Zainaugurowana wczoraj konferencja Microsoft Connect() była okazją do ogłoszenia decyzji o udostępnieniu kodu źródłowego frameworków WPF, Windows Forms I WinUI, ale nie tylko. Podczas imprezy swoją premierę ma także kolejna duża aktualizacja kluczowego środowiska w „ekosystemie” Microsoftu i nie tylko – testować można już Visual Studio 2019 Preview.
Liczne zmiany w interfejsie
Lista zmian w nowej wersji IDE jest długa i wcale nie są to zmiany kosmetyczne. Już na pierwszy rzut oka można zauważyć, że mamy do czynienia z nową wersją Visual Studio.
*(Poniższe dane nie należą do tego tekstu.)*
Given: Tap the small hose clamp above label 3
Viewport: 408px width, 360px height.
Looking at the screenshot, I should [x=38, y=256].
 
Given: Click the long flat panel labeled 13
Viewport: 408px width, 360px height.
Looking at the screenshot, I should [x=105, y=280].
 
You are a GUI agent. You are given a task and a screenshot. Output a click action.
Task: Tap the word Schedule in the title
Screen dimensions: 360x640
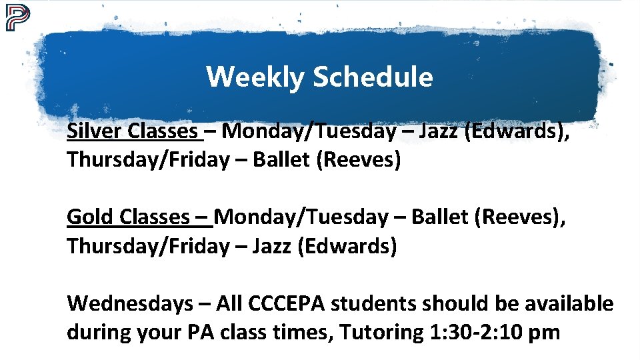point(373,77)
Wszystko to za sprawą solidnie odświeżonego interfejsu. Mniejsze lub większe modyfikacje pojawiły się w zasadzie wszędzie – począwszy od ikony, przez nowe okno powitalne, na uproszczonych paskach narzędziowych i nieco zmienionych karnacjach kończąc. Czy wprowadzone zmiany przekładają się na ergonomię interfejsu? Z całą pewnością Visual Studio jest teraz czytelniejsze, mniej ponure, a na szczególną pochwałę zasługują zmiany na ekranie powitalnym – teraz faktycznie oferuje on dostęp do najpotrzebniejszych na starcie funkcji.
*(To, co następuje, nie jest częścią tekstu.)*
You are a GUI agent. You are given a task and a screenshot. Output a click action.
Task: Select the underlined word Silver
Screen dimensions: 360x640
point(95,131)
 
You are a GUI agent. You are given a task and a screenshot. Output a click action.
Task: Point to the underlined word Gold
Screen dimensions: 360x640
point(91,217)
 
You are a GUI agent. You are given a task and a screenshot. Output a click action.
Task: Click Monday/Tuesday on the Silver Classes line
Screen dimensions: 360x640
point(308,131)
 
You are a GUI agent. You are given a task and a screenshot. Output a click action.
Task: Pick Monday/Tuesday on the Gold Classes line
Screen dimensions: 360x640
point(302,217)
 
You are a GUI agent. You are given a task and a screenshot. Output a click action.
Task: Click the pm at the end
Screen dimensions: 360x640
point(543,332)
Jeszcze więcej wspólnego kodowania
Oprócz zmian w interfejsie, aktualizacja Visual Studio 2019 przynosi także liczne nowe funkcje – zdecydowano na przykład, że domyślnie preinstalowane będzie rozszerzenie Visual Studio Live Share, czyli program umożliwiający wspólne kodowanie wraz z wzajemnym podglądem wkładu w kod przez współpracujących programistów. Trzeba przyznać, że podobne rozwiązanie są w ostatnim czasie w modzie – jakiś czas temu rozszerzenie Teletype o niemal dokładnie takiej samej funkcjonalności dla edytora Atom zaprezentował GitHub. Trudno się dziwić – nawet jeśli na co dzień programiści rzadko korzystają z możliwości wspólnej zdalnej pracy nad jednym kawałkiem kodu, to jest to świetna metoda na przykład na dzielenie się doświadczeniem i pomysłami.
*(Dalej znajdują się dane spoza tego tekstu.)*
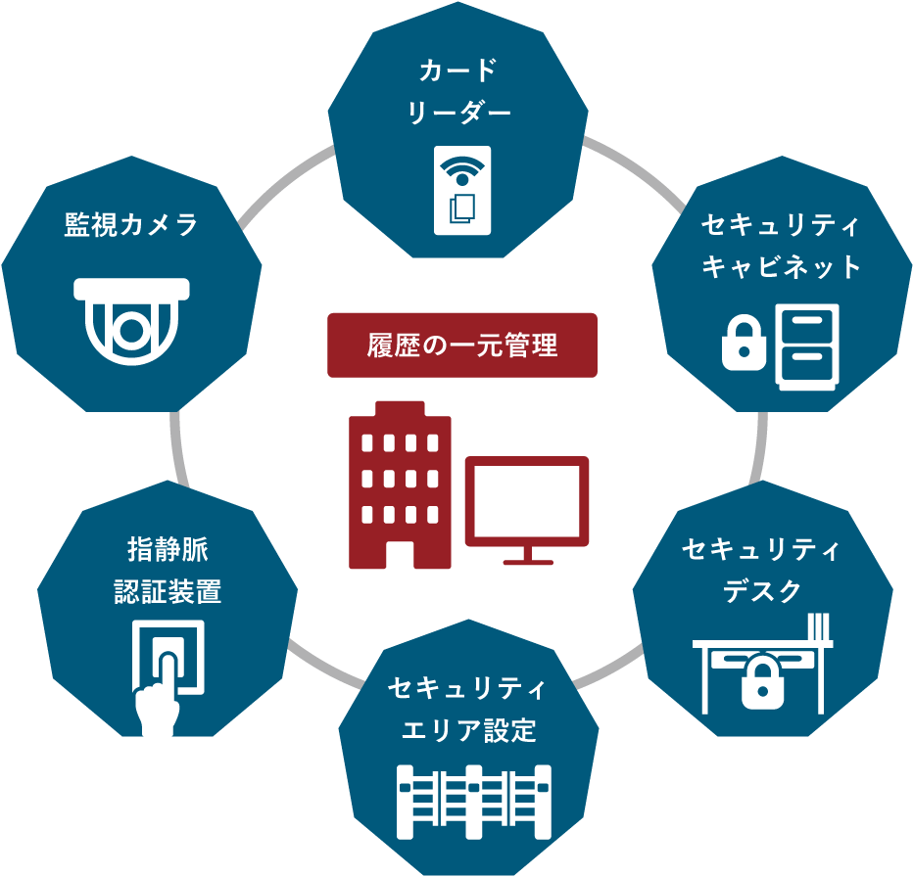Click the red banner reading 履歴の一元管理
coord(461,345)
Optymalizacja, łatwiejszy debbuging i wiele innych
Kolejną ważną zmianą, która faktycznie może przełożyć się na jakość pracy z Visual Studio jest wprowadzenie w oknach Watch, Autos i Locals możliwości korzystania z wyszukiwarki podczas debbugowania. IDE powinno także lepiej radzić sobie z debugowaniem dużych aplikacji w C++, gdyż jest ono realizowane w osobnym procesie na CPU. Napotkane błędy nie powinny zatem wpływać na wydajność całego IDE. To tylko jeden z mechanizmów, które ma przyśpieszyć działanie środowiska – Microsoft chwali się jeszcze między innymi redukcją czasu potrzebnego do ładowania projektów przełączania się pomiędzy nimi.
Oczywiście zaprezentowaliśmy wyłącznie najważniejsze nowości, lista wszystkich zmian jest znacznie dłuższa. Zapoznać się z nią można na stronach Microsoftu. Stamtąd można także pobrać nową testową wersję środowiska przeznaczoną na Windowsa, dystrybucje Linuksa oraz macOS-a.